> [Document]:
################
Decision models should include both qualitative and quantitative evidence. Qualitative evidence explains why a provider reduces friction or risk. Quantitative evidence estimates control-plane cost, node cost, load balancer cost, storage, egress, support tier, and migration effort. Both matter because a cheap cluster that slows delivery can be expensive, while an expensive cluster that removes operational toil may be a bargain.

Cost Category	What To Estimate	Why It Changes The Decision
Control plane or cluster management fee	Per-cluster hourly charges, paid SLA tiers, or free-tier limits	Many small clusters can make fixed fees visible even when node cost is low
Worker compute	VM size, committed use discounts, spot capacity, GPU, and architecture	Steady workloads often benefit from node pools and reservations
Serverless pod compute	Requested CPU and memory over time, plus minimums and platform overhead	Bursty workloads may save operations effort while costing more per unit
Load balancers	Public and internal load balancers, NAT gateways, and ingress controllers	Platform defaults can create one billable resource per service
Network transfer	Cross-zone, cross-region, internet, NAT, and inter-cloud movement	Chatty microservices can make network the real cost center
Observability	Logs, metrics, traces, retention, and managed monitoring integrations	Noisy clusters can spend more on telemetry than teams expect
Migration effort	Terraform changes, IAM redesign, CI/CD changes, and retraining	A cheaper target provider may not pay back if migration is complex

The model should also separate cluster choice from operating mode. EKS with managed node groups is a different experience from EKS with Fargate. GKE Standard is different from GKE Autopilot. AKS with user node pools is different from AKS virtual nodes or other burst patterns. Choosing the provider is only half the decision; choosing how much node responsibility you keep is the other half.
################
> [Goal 1]: Please copy the stretch of the cluster cost passage from "Decision models should" through "be a bargain.".
> [Goal 2]: According to the cluster cost passage, what can make network the real cost center?
> [Goal 3]: Translate this sentence from the cluster cost passage into Spanish: "Both matter because a cheap cluster that slows delivery can be expensive, while an expensive cluster that removes operational toil may be a bargain."

> [Entries shown]:
################
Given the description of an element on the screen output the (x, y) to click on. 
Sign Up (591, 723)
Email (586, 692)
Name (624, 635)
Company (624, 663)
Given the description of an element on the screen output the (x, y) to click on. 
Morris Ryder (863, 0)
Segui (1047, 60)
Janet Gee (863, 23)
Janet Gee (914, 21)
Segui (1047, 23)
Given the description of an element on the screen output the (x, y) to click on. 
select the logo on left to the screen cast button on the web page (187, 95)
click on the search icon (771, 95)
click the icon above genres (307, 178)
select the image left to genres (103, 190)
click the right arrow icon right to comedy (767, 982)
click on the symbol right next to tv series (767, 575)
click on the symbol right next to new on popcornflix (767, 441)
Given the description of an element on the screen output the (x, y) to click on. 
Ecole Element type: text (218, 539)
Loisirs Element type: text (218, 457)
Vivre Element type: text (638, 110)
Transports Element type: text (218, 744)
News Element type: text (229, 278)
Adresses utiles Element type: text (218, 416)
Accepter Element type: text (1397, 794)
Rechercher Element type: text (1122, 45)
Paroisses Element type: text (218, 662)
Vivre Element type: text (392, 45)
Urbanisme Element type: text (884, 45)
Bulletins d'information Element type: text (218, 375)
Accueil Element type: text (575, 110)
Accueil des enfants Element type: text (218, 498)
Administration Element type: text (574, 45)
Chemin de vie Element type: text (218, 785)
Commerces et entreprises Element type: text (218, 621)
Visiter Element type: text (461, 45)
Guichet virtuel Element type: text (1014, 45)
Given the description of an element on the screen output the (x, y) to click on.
################
> [Finished answer 1]:
Decision models should include both qualitative and quantitative evidence. Qualitative evidence explains why a provider reduces friction or risk. Quantitative evidence estimates control-plane cost, node cost, load balancer cost, storage, egress, support tier, and migration effort. Both matter because a cheap cluster that slows delivery can be expensive, while an expensive cluster that removes operational toil may be a bargain.

> [Finished answer 2]: Chatty microservices.

> [Finished answer 3]: Ambas importan porque un clúster barato que ralentiza la entrega puede resultar caro, mientras que un clúster caro que elimina la carga operativa tediosa puede ser una ganga.